Thanks for checking in and following along. I’ll post more as there’s news to report. Take care.
I fell in love with Steve Jobs in high school. Well, not Steve per se, but Apple Computer. That was when I first got my hands on an Apple II in math lab. I carried 5-1/4 inch floppy disks in my PeeChee folder like they were gold. Over the years, and after owning so many Apple products I’ve lost count, my affection for Steve and all things Mac has only grown. I’m proud that the bottom of every page on this website says “Made on a Mac”.
So when I found out a few years ago that Steve Jobs was suffering from the same rare nasty form of cancer that I have I was devastated. It’s widely misreported in the media that he had pancreatic cancer. I can understand that since everyone is accustomed to hearing those words and knows how serious that diagnosis is, so it’s easier for the public to digest. In fact he had neuroendocrine tumors (NETs), with his primary tumor in his pancreas. Because his cancer started in his pancreas it wasn’t called carcinoid, like mine which started in my small intestine, but it’s the same cancer – just a different organ. Like most NETs his metastasized to his liver, and the rest of his story has been fairly well reported. I actually applauded during a report on CNN last night when a doctor correctly said the words “neuroendocrine tumors”.

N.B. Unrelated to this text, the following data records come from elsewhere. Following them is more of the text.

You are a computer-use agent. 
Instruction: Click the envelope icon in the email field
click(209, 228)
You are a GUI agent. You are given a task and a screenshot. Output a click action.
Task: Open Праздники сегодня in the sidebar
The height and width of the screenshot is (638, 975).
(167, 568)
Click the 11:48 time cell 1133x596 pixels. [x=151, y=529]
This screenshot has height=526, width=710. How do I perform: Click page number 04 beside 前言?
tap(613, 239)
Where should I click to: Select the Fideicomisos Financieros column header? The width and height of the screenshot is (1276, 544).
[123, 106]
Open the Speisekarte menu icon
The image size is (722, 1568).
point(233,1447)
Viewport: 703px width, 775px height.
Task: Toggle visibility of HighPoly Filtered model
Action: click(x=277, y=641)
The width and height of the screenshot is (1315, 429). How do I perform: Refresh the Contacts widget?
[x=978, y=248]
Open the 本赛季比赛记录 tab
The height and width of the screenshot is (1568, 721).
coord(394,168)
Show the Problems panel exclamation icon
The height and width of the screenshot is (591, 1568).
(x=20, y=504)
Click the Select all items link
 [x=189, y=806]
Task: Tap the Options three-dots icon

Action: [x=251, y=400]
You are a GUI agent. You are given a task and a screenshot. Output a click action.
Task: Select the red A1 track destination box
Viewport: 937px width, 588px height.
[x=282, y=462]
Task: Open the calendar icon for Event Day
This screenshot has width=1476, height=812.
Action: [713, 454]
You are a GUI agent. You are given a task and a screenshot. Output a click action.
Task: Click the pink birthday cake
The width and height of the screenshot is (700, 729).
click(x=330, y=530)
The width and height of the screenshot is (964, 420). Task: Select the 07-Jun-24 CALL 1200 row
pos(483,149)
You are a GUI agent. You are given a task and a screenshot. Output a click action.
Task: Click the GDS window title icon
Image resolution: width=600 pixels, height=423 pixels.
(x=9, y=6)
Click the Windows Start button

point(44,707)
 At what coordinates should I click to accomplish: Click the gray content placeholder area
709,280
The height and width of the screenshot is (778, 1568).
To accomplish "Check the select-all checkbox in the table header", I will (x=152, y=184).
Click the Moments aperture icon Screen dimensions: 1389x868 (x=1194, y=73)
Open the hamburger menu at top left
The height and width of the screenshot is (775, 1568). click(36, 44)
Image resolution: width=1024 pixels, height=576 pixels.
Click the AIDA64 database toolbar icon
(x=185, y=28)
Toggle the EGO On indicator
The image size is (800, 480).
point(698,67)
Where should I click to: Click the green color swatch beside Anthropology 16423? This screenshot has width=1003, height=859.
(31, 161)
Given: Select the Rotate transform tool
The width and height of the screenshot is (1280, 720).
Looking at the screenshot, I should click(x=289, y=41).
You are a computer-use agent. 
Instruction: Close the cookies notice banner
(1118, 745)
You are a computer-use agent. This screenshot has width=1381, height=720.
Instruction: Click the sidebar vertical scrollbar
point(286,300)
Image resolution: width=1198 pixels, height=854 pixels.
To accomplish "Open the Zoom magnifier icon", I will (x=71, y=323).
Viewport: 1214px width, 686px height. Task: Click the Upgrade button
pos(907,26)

Many of us in the NETs community are conflicted about Steve. I know that my fantasy was for him to hold one of his iconic press conferences and announce, “I have NETs and I’m investing a billion dollars of my own money to find a cure!” At the very least we hoped that he would open up and share the details of his own battle, becoming a flag bearer for our cause. Yet I can well understand why he didn’t want to be that guy. I know how difficult it was for me just to start this website and “go public” with my own story. I empathized with his plight.
It’s really hard for me when someone I know succumbs to carcinoid. When someone larger than life loses his battle it’s no less traumatic. Rest in peace Steve, you will be missed.